* [Set of tasks]
1. Decide whether each statement below agrees with the essay on The Brothers Karamazov. Answer yes or no for each, and quote the exact words from the essay that settle it.
(a) The essay names four main plots in the novel.
(b) Grushenka is described as a person focused on helping with other people's problems.
(c) The essay says that in late 19th-century Russia a young boy could not speak up in the company of older people.
2. According to the essay on The Brothers Karamazov, why would reading the book like any other novel miss some of its fundamental layers?
3. Continue the essay on The Brothers Karamazov, starting after its final sentence.

* [Document segment]
+===+

The Thematic Unity of the Brothers Karamazov

Jakob Brønnum

Dostoevsky’s last novel, “The Brothers Karamazov” unites the themes in his works. It is one of those novels whose reputation is outstripped by its number of readers. People simply give up on it.

Some begin frenetically to quote the foreword where Dostoevsky seems to be speaking of a sequel where the youngest brother Alyosha is to be the main character and conclude that Dostoevsky really did not finish the work according to plan.

The central conflict, it could be argued, evolves around not the men but two women. Early in the novel they have a spectacular falling out, where one of them (Grushenka) shows herself to be self-centered and in no way sympathetic and somewhat self-destructive. The other (Katerina) turns out to be her exact opposite, a person focused on helping other people’s real and imagined problems to such an extent that it becomes … somewhat self-destructive.

The two women are objects of desire for the three main male characters in the novel, Fyodor Karamazov (Grushenka), his eldest son Dmitri (both) and his middle son Ivan (Katarina). One begins to wonder whether these two women are not actually consciously cast as opposites within the same system. Then, one begins to discover other kinds of opposites that populate the novel—in all directions and all phases.

The novel evolves around four main plots: a fight between Fyodor and Dmitri, the death of Fyodor (in fact a full-blown murder case), the dysfunctionality of the family, and the acts of charity by the youngest brother Aloshya who is becoming a monk.

One can of course read Dostoevsky as any other novel, but such an approach would inevitably miss some of the fundamental layers of the book; the reader needs to identify that the author is using central sayings from the New Testament as a matrix for laying out the plot.  

Dostoevsky uses the understanding of charity and brotherly love in the New Testament as a battering ram towards the power structures and patriarchal codes that prevent people from ordinary decency—and from reaching out to those most in need.

One of these social facts is that a young boy cannot speak up in company of older people, since he has no authority in a conventional class society like that of Russia in the late 19th century. The story of Alyosha—as a constant helper and positive force in The Brothers Karamazov—is a consciously opposing storyline to that of the negative forces in the story of his family with and later around the murdered father.  In effect, Dostoevsky enacts a specific New Testament-logion: “Don’t let anyone look down on you because you are young, but set an example for the believers in speech, in conduct, in love, in faith and in purity.” (1. Tim 4,12).

+===+

* [Data block]
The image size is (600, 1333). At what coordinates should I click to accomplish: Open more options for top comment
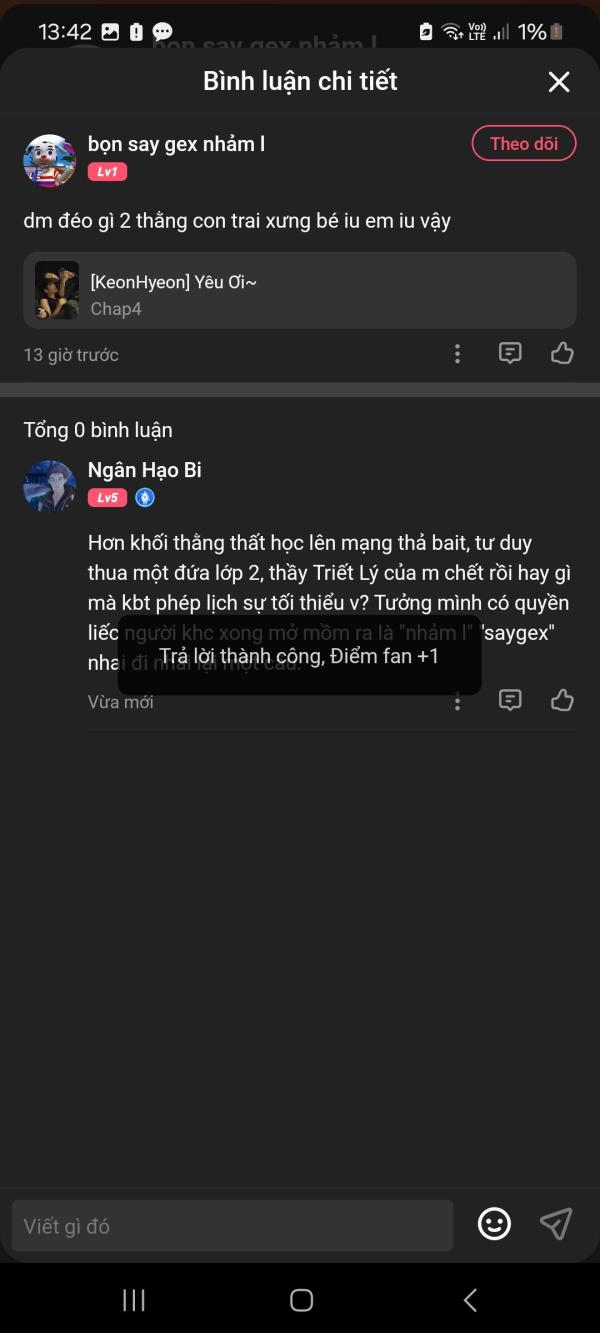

+===+

* [Answers given]
1.
(a) Yes: "The novel evolves around four main plots"
(b) No: "one of them (Grushenka) shows herself to be self-centered and in no way sympathetic and somewhat self-destructive"
(c) Yes: "a young boy cannot speak up in company of older people, since he has no authority in a conventional class society like that of Russia in the late 19th century"

2. Such a reading would miss those layers because the reader needs to recognize that Dostoevsky uses central sayings from the New Testament as a matrix for laying out the plot.

3.
Another New Testament matrix in the actions of Aloysha is the evangelical scene from Matthew 12,46-50:

“While Jesus was still talking to the crowd, his mother and brothers stood outside, wanting to speak to him. Someone told him, “Your mother and brothers are standing outside, wanting to speak to you.” He replied to him, “Who is my mother, and who are my brothers?” Pointing to his disciples, he said, “Here are my mother and my brothers. For whoever does the will of my Father in heaven is my brother and sister and mother.”

Most often, the novel is understood as a story unfolding like a kind of trickle down from the father’s character until it empties itself out; the family is then dissolved, and its members dispersed. If the story is viewed in such a way, the reader loses the second main cornerstone: When the conflict between the father and the brothers are seen as the main theme in the novel, it has no satisfying ending. But when Alyosha’s effort with a poor family in severe dysfunction is seen as an opposite example of how social dysfunctionality can be dealt with—though still with all the tragic consequences—the novel becomes a perfectly balanced narrative, and there is no need for any sequel.

However, that is the only balanced thing about the novel. The father starts conflicts wherever he goes, famously acting like a clown in Alyosha’s monastery early on in the book, fighting his eldest son over women and money, mistreating a young man—Smerdyakov—as a servant though he is most likely his father after raping the village idiot who later unexpectedly gave birth in his garden.

The Aloysha-figure builds itself up as the older man and his two eldest sons tear themselves down. In the poor family Aloysha tries to spread some hope and comfort. At the funeral of their little boy, Aloysha gives a unifying speech, resembling the scene from the gospel of Matthew mentioned above.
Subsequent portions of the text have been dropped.